_PROBLEM_:
Exactly and only the lines below from the one containing "RFCs (626, 8)" down to the one containing "10.0.0.1 piso wifi pause (116, 1429)" are wanted, both included; please exclude every picture.

_DATA PROVIDED_:

++++++++++++++++++++

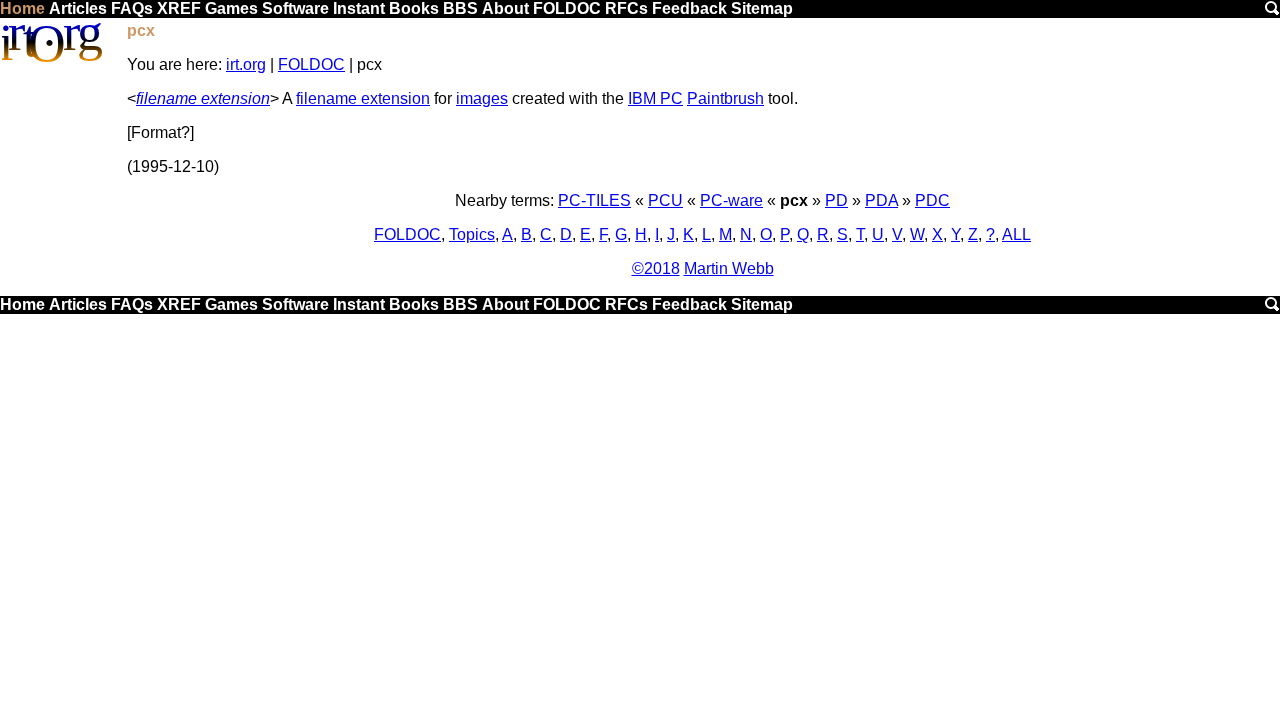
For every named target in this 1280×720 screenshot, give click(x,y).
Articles (78, 8)
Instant (359, 8)
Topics (472, 234)
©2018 (656, 268)
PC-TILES (594, 200)
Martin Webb (729, 268)
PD (836, 200)
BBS (460, 8)
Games (231, 8)
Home (22, 8)
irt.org (246, 64)
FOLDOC (567, 8)
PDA (881, 200)
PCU (665, 200)
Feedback (689, 8)
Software (295, 8)
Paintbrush (725, 98)
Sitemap (762, 8)
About (505, 8)
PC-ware (731, 200)
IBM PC (655, 98)
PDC (932, 200)
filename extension (203, 98)
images (482, 98)
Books (414, 8)
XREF (179, 8)
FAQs (132, 8)
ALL (1016, 234)
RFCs (626, 8)
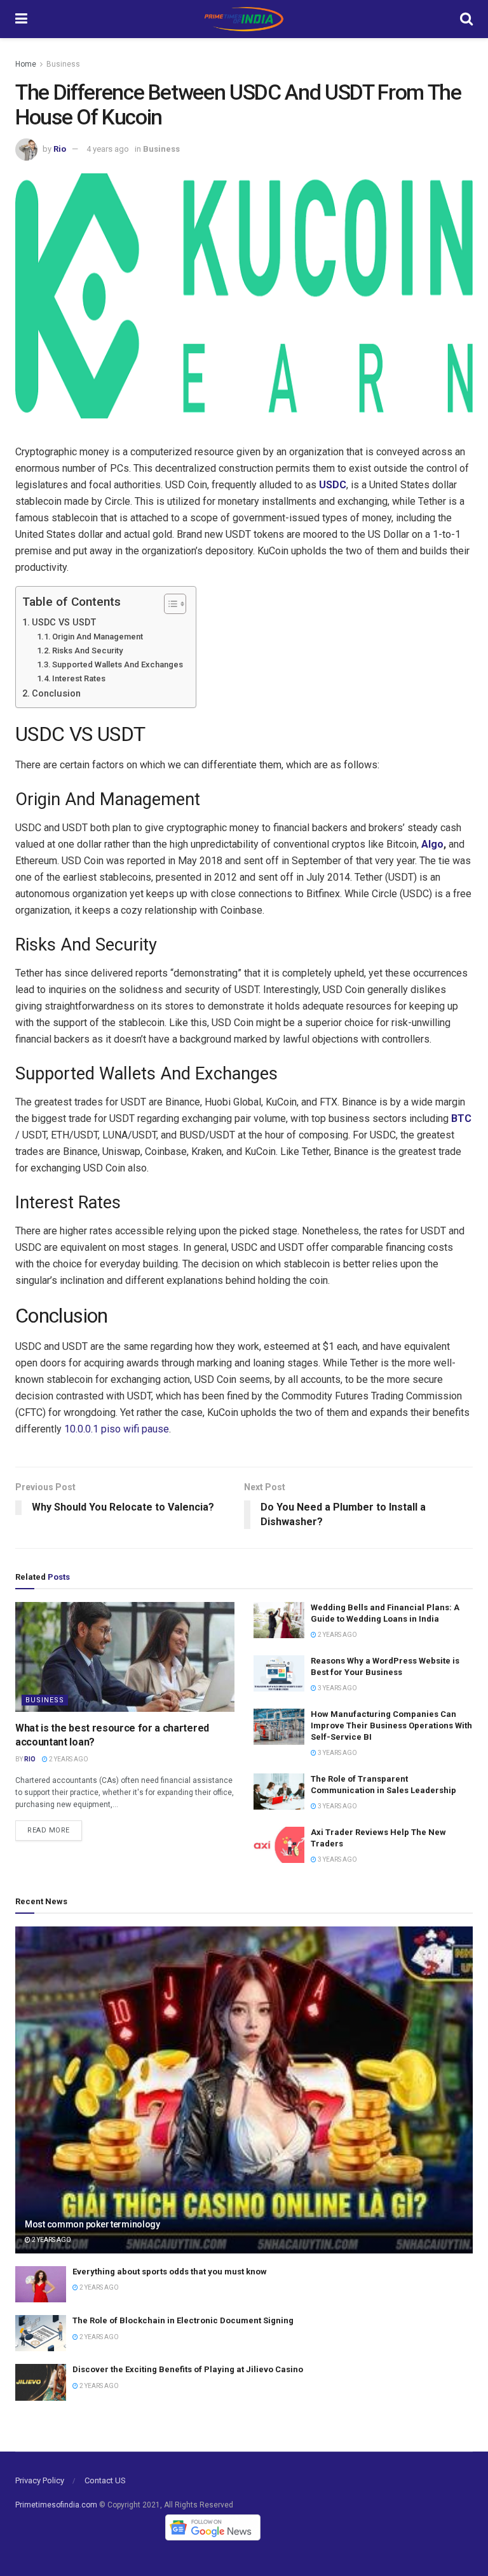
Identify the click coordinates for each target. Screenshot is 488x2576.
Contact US (105, 2480)
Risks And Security (87, 650)
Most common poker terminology (92, 2224)
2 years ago (68, 1759)
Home (25, 64)
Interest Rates (78, 678)
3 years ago (336, 1688)
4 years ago (107, 149)
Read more (48, 1830)
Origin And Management (97, 636)
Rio (59, 149)
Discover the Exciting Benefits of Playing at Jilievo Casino (187, 2369)
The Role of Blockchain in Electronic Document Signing (183, 2320)
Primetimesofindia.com (56, 2504)
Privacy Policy (39, 2480)
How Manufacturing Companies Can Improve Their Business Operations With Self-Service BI (391, 1725)
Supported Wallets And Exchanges (117, 664)
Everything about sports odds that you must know (169, 2271)
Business (63, 64)
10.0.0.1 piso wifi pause (116, 1429)
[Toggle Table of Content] (168, 604)
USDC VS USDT (64, 622)
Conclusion (56, 693)
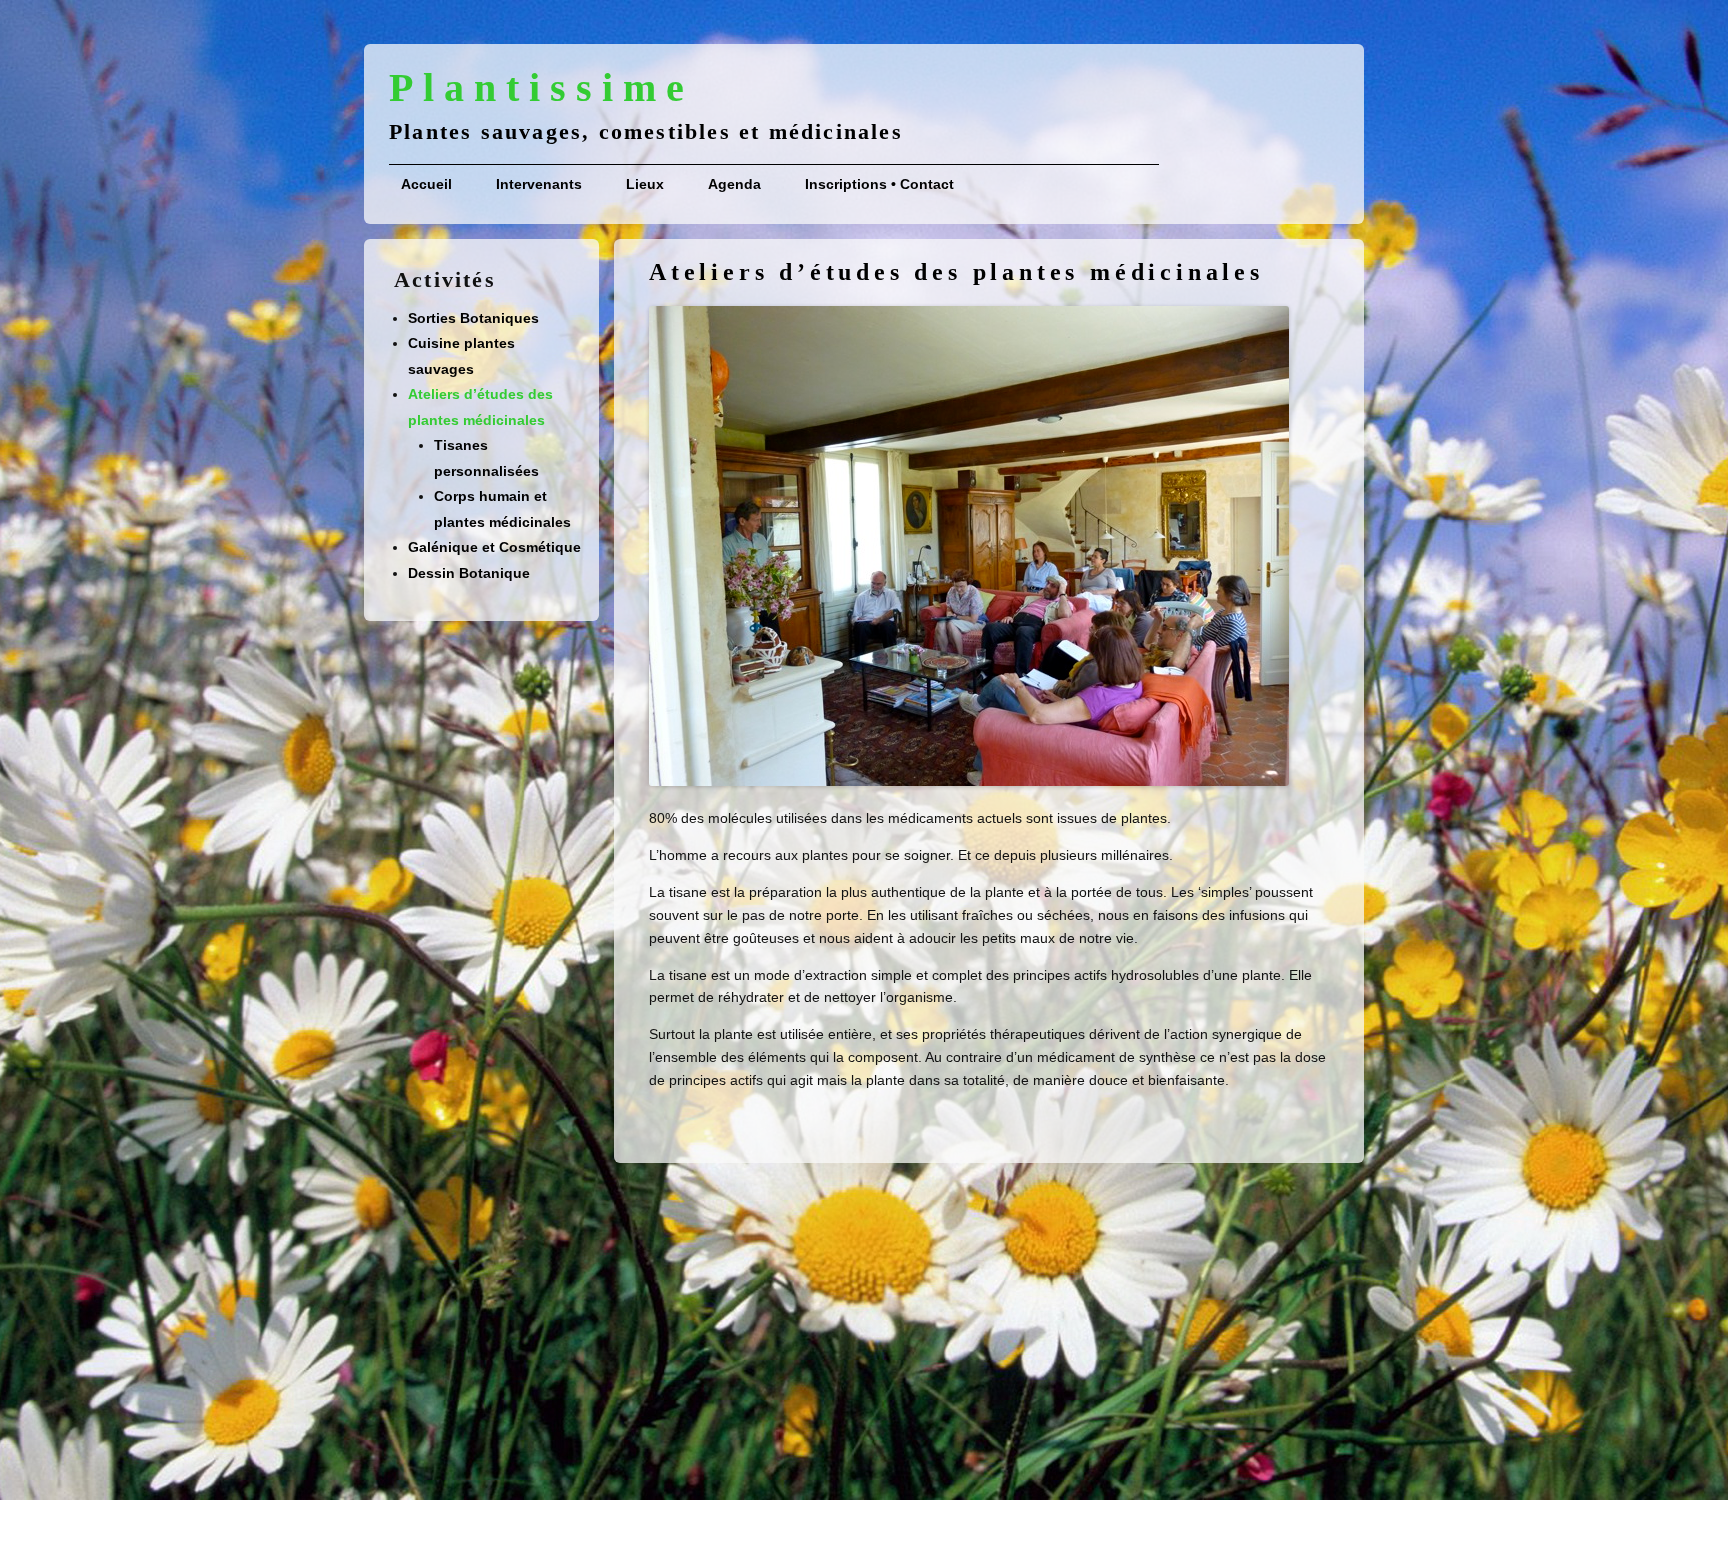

++++++++++++++++++++

_YOUR RESPONSE_:
RFCs (626, 8)
Identify the click coordinates for each target. Screenshot is 488x2576.
Contact US (105, 2480)
Risks And Security (87, 650)
Most common poker terminology (92, 2224)
2 years ago (68, 1759)
Home (25, 64)
Interest Rates (78, 678)
3 years ago (336, 1688)
4 years ago (107, 149)
Read more (48, 1830)
Origin And Management (97, 636)
Rio (59, 149)
Discover the Exciting Benefits of Playing at Jilievo Casino (187, 2369)
The Role of Blockchain in Electronic Document Signing (183, 2320)
Primetimesofindia.com (56, 2504)
Privacy Policy (39, 2480)
How Manufacturing Companies Can Improve Their Business Operations With Self-Service BI (391, 1725)
Supported Wallets And Exchanges (117, 664)
Everything about sports odds that you must know (169, 2271)
Business (63, 64)
10.0.0.1 piso wifi pause (116, 1429)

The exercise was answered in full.